## Written problem
In the Fellini film ranking, why does "Il Bidone" often go unnoticed?

* BEGIN Extracted text *

Federico Fellini

 Federico Fellini



I Vitelloni (1953)

La Strada (1954)

Il Bidone (1955)

Nights of Cabiria (1957)

La Dolce Vita (1960)


RANKED:


5. Il Bidone (1955)


Because it is saddled between two masterworks in his filmography, Fellini's 1955 film "Il Bidone" often goes unnoticed. However, it is a gem of a film that sees a group of grifting con men begin to reconcile with their thieving behavior. An existential crisis hangs over the film, a recognition of being 'over the hill' or 'stuck in a tragic way.' The characters all want to change their behavior, but are all too stuck in the web of repeated self-sabotage they've created for themselves. The saying goes, "a tiger don't change its stripes." But, even if the face of your own tragic ending, isn't it worth trying? Sometimes, you cannot escape what you've created for yourself as the film demonstrates. Even to the bitter end, our protagonist goes out the way he came in, unable to remove himself from the man he is.

* END Extracted text *
* BEGIN Extracted data *

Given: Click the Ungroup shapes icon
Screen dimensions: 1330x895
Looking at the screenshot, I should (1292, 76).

* END Extracted data *
* BEGIN Extracted data *

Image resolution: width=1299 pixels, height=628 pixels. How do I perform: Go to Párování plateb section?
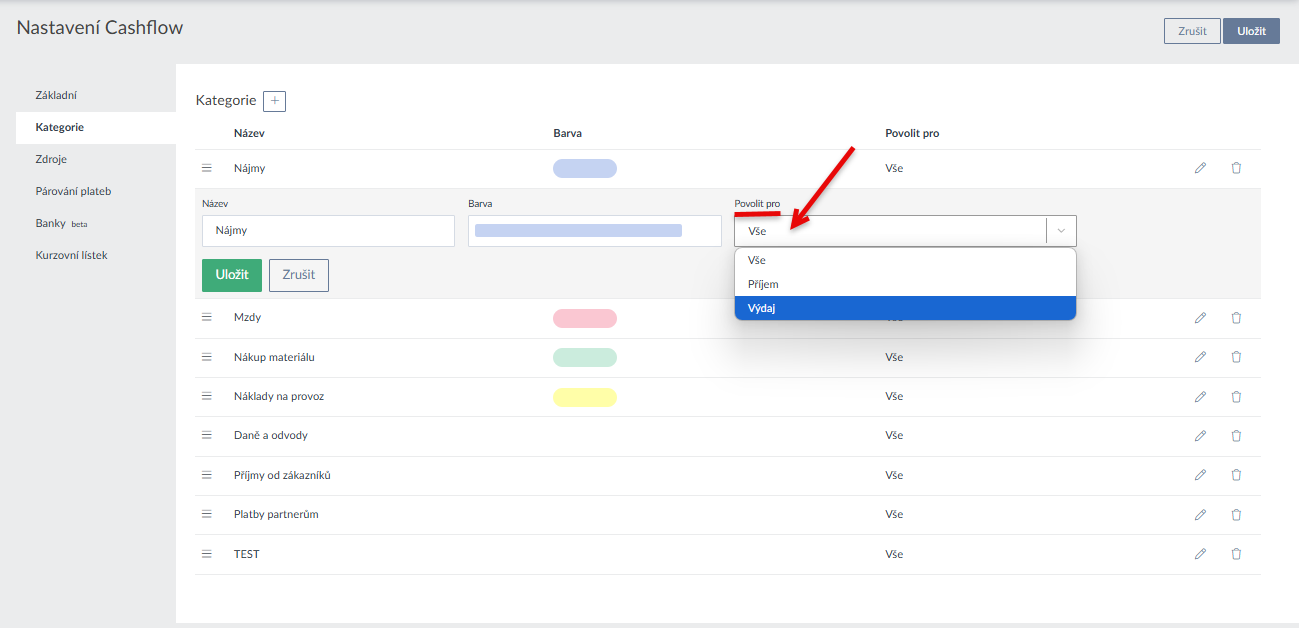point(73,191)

* END Extracted data *

## Written answer
It falls between two masterworks in Fellini's filmography.